Programmers often use the diff command to alter a program instead of rewriting the entire source code.

Here’s the general format:

diff [option] file1 file2

For example, you want to compare two text files – note.txt and note_update.txt:

diff note.txt note_update.txt

Here are some acceptable options to add:

  • -c displays the difference between two files in a context form.
  • -u displays the output without redundant information.
  • -i makes the diff command case insensitive.

20. tar command

The tar command archives multiple files into a TAR file – a common Linux format similar to ZIP, with optional compression.

Here’s the basic syntax:

tar [options] [archive_file] [file or directory to be archived]

For instance, you want to create a new TAR archive named newarchive.tar in the /home/user/Documents directory:

tar -cvf newarchive.tar /home/user/Documents

The tar command accepts many options, such as:

  • -x extracts a file.
  • -t lists the content of a file.
  • -u archives and adds to an existing archive file.

Check out the more practical examples to know more about the other functions.

21. chmod command

chmod is a common command that modifies a file or directory’s read, write, and execute permissions. In Linux, each file is associated with three user classes – owner, group member, and others.

Here’s the basic syntax:

chmod [option] [permission] [file_name]

For example, the owner is currently the only one with full permissions to change note.txt. To allow group members and others to read, write, and execute the file, change it to the -rwxrwxrwx permission type, whose numeric value is 777:

chmod 777 note.txt

This command supports many options, including:

  • -c or –changes displays information when a change is made.
  • -f or –silent suppresses the error messages.
  • -v or –verbose displays a diagnostic for each processed file.

22. chown command

The chown command lets you change the ownership of a file, directory, or symbolic link to a specified username.

Here’s the basic format:

chown [option] owner[:group] file(s)

For example, you want to make linuxuser2 the owner of filename.txt:

chown linuxuser2 filename.txt

23. jobs command

A job is a process that the shell starts. The jobs command will display all the running processes along with their statuses. Remember that this command is only available in csh, bash, tcsh, and ksh shells.

This is the basic syntax:

jobs [options] jobID

To check the status of jobs in the current shell, simply enter jobs to the CLI.

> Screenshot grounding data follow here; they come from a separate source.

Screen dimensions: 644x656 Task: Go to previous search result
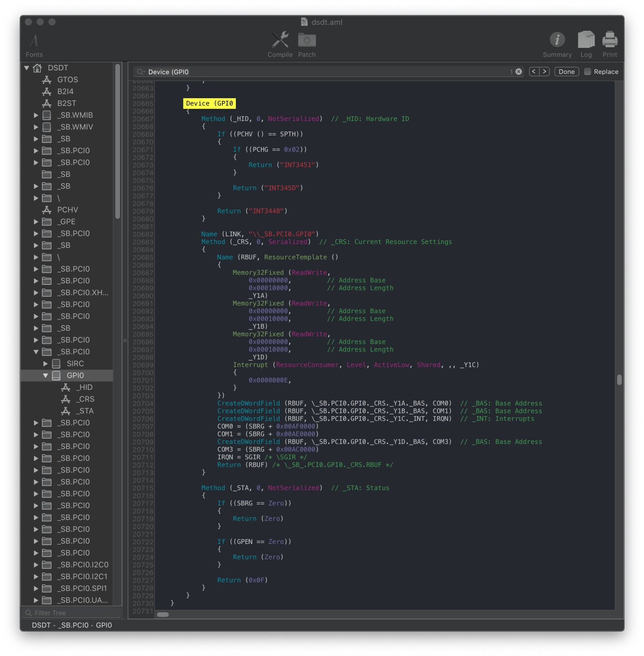click(x=534, y=72)
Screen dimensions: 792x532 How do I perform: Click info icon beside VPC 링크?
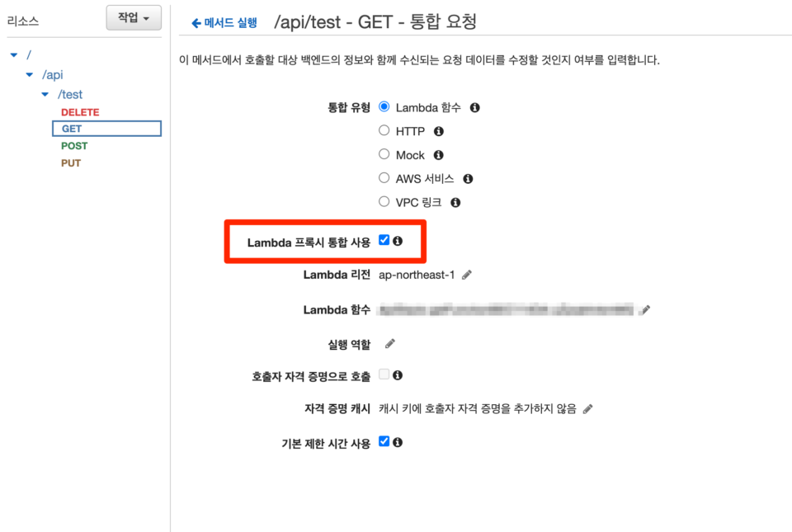click(455, 202)
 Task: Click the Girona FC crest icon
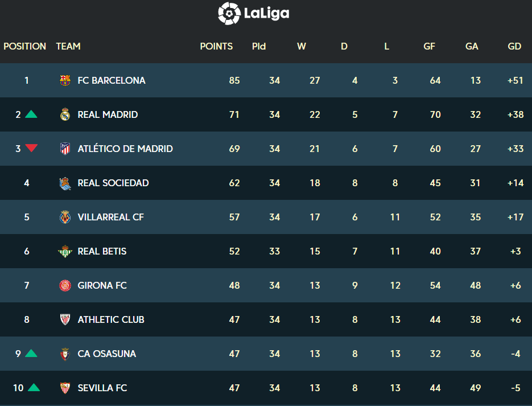tap(65, 285)
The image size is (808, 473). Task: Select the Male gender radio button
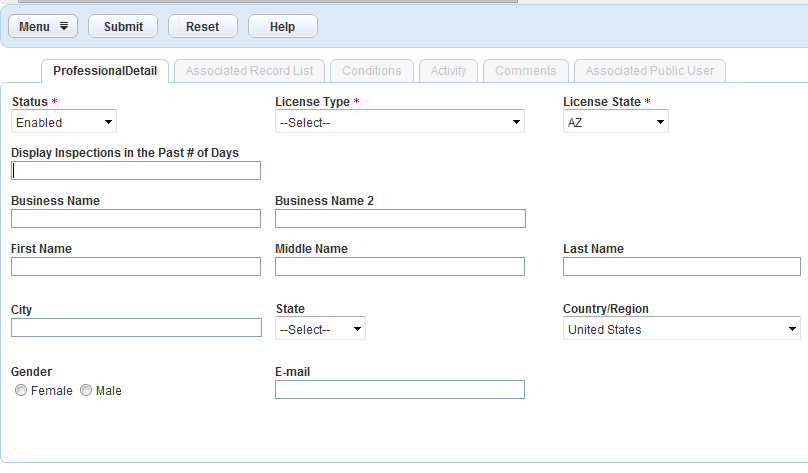tap(86, 391)
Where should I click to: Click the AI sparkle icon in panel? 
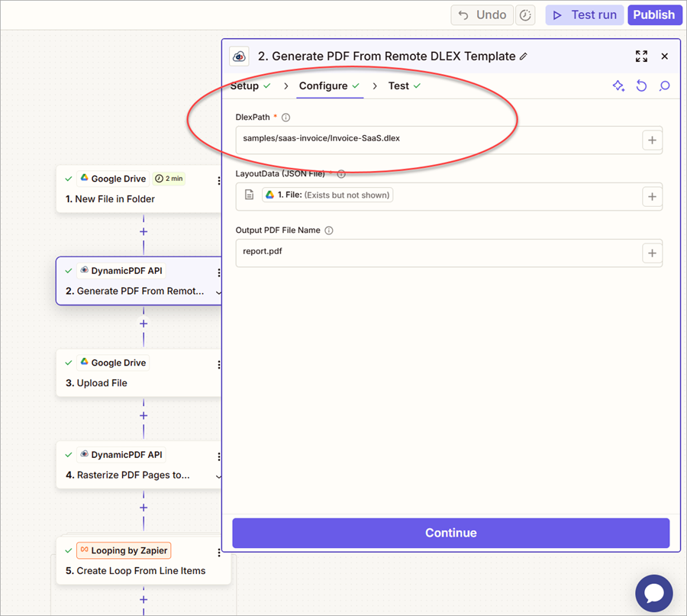[618, 86]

Here are some options you can use:

  • -l lists process IDs along with their information.
  • -n lists jobs whose statuses have changed since the last notification.
  • -p lists process IDs only.

24. kill command

Use the kill command to terminate an unresponsive program manually. It will signal misbehaving applications and instruct them to close their processes.

To kill a program, you must know its process identification number (PID). If you don’t know the PID, run the following command:

ps ux

After knowing what signal to use and the program’s PID, enter the following syntax:

kill [signal_option] pid

There are 64 signals that you can use, but these two are among the most commonly used:

  • SIGTERM requests a program to stop running and gives it some time to save all of its progress. The system will use this by default if you don’t specify the signal when entering the kill command.
  • SIGKILL forces programs to stop, and you will lose unsaved progress.

For example, the program’s PID is 63773, and you want to force it to stop:

kill SIGKILL 63773

25. ping command

The ping command is one of the most used basic Linux commands for checking whether a network or a server is reachable. In addition, it is used to troubleshoot various connectivity issues.

Here’s the general format:

ping [option] [hostname_or_IP_address]

For example, you want to know whether you can connect to Google and measure its response time:

ping google.com

26. wget command

The Linux command line lets you download files from the internet using the wget command. It works in the background without hindering other running processes.

The wget command retrieves files using HTTP, HTTPS, and FTP protocols. It can perform recursive downloads, which transfer website parts by following directory structures and links, creating local versions of the web pages.

To use it, enter the following command:

wget [option] [url]

For example, enter the following command to download the latest version of WordPress:

wget https://wordpress.org/latest.zip

27. uname command

The uname or unix name command will print detailed information about your Linux system and hardware. This includes the machine name, operating system, and kernel. To run this command, simply enter uname into your CLI.

Here’s the basic syntax:

uname [option]

These are the acceptable options to use:

  • -a prints all the system information.
  • -s prints the kernel name.
  • -n prints the system’s node hostname.

28. top command

The top command in Linux Terminal will display all the running processes and a dynamic real-time view of the current system. It sums up the resource utilization, from CPU to memory usage.

The top command can also help you identify and terminate a process that may use too many system resources.

To run the command, simply enter top into the CLI.

29. history command

With history, the system will list up to 500 previously executed commands, allowing you to reuse them without re-entering. Keep in mind that only users with sudo privileges can execute this command. How this utility runs also depends on which Linux shell you use.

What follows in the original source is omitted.